WORK TO BE COMPLETED — Copy out all the records below, swapping "Locate an element on the screen" for "Find an element on the screen" wherever it appears. Keep every other character the same.

INFORMATION —
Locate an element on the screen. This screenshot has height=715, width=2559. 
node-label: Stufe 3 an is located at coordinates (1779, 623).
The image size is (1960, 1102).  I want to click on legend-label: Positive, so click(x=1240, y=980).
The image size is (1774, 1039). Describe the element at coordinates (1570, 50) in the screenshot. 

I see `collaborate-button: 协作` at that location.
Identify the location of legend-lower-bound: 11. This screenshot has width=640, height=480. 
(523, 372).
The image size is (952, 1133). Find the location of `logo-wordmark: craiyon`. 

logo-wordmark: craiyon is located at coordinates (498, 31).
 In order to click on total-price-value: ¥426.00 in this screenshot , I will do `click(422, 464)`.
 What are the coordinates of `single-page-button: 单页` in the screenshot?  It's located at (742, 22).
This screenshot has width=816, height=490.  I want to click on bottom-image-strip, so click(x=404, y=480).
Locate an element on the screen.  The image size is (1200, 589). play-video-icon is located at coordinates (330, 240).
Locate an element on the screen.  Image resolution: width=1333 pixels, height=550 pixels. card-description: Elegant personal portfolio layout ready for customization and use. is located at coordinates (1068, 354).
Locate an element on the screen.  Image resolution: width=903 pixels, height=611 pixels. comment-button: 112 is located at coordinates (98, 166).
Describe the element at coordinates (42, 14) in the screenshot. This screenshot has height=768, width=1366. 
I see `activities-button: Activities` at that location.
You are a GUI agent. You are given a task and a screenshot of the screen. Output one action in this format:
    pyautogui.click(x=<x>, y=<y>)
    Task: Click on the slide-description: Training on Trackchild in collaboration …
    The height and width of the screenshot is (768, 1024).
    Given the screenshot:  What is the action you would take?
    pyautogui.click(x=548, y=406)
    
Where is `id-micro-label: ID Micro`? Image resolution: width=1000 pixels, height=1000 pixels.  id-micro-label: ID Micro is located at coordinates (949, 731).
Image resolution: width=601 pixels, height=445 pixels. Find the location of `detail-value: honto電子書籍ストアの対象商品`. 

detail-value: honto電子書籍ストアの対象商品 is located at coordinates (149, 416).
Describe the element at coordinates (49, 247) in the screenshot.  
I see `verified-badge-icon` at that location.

SOLUTION —
Find an element on the screen. This screenshot has height=715, width=2559. 
node-label: Stufe 3 an is located at coordinates (1779, 623).
The image size is (1960, 1102).  I want to click on legend-label: Positive, so click(x=1240, y=980).
The image size is (1774, 1039). Describe the element at coordinates (1570, 50) in the screenshot. 

I see `collaborate-button: 协作` at that location.
Identify the location of legend-lower-bound: 11. This screenshot has width=640, height=480. 
(523, 372).
The image size is (952, 1133). Find the location of `logo-wordmark: craiyon`. 

logo-wordmark: craiyon is located at coordinates (498, 31).
 In order to click on total-price-value: ¥426.00 in this screenshot , I will do `click(422, 464)`.
 What are the coordinates of `single-page-button: 单页` in the screenshot?  It's located at (742, 22).
This screenshot has width=816, height=490.  I want to click on bottom-image-strip, so click(x=404, y=480).
Find an element on the screen.  The image size is (1200, 589). play-video-icon is located at coordinates (330, 240).
Find an element on the screen.  Image resolution: width=1333 pixels, height=550 pixels. card-description: Elegant personal portfolio layout ready for customization and use. is located at coordinates (1068, 354).
Find an element on the screen.  Image resolution: width=903 pixels, height=611 pixels. comment-button: 112 is located at coordinates (98, 166).
Describe the element at coordinates (42, 14) in the screenshot. This screenshot has height=768, width=1366. 
I see `activities-button: Activities` at that location.
You are a GUI agent. You are given a task and a screenshot of the screen. Output one action in this format:
    pyautogui.click(x=<x>, y=<y>)
    Task: Click on the slide-description: Training on Trackchild in collaboration …
    The height and width of the screenshot is (768, 1024).
    Given the screenshot:  What is the action you would take?
    pyautogui.click(x=548, y=406)
    
Where is `id-micro-label: ID Micro`? Image resolution: width=1000 pixels, height=1000 pixels.  id-micro-label: ID Micro is located at coordinates (949, 731).
Image resolution: width=601 pixels, height=445 pixels. Find the location of `detail-value: honto電子書籍ストアの対象商品`. 

detail-value: honto電子書籍ストアの対象商品 is located at coordinates (149, 416).
Describe the element at coordinates (49, 247) in the screenshot.  
I see `verified-badge-icon` at that location.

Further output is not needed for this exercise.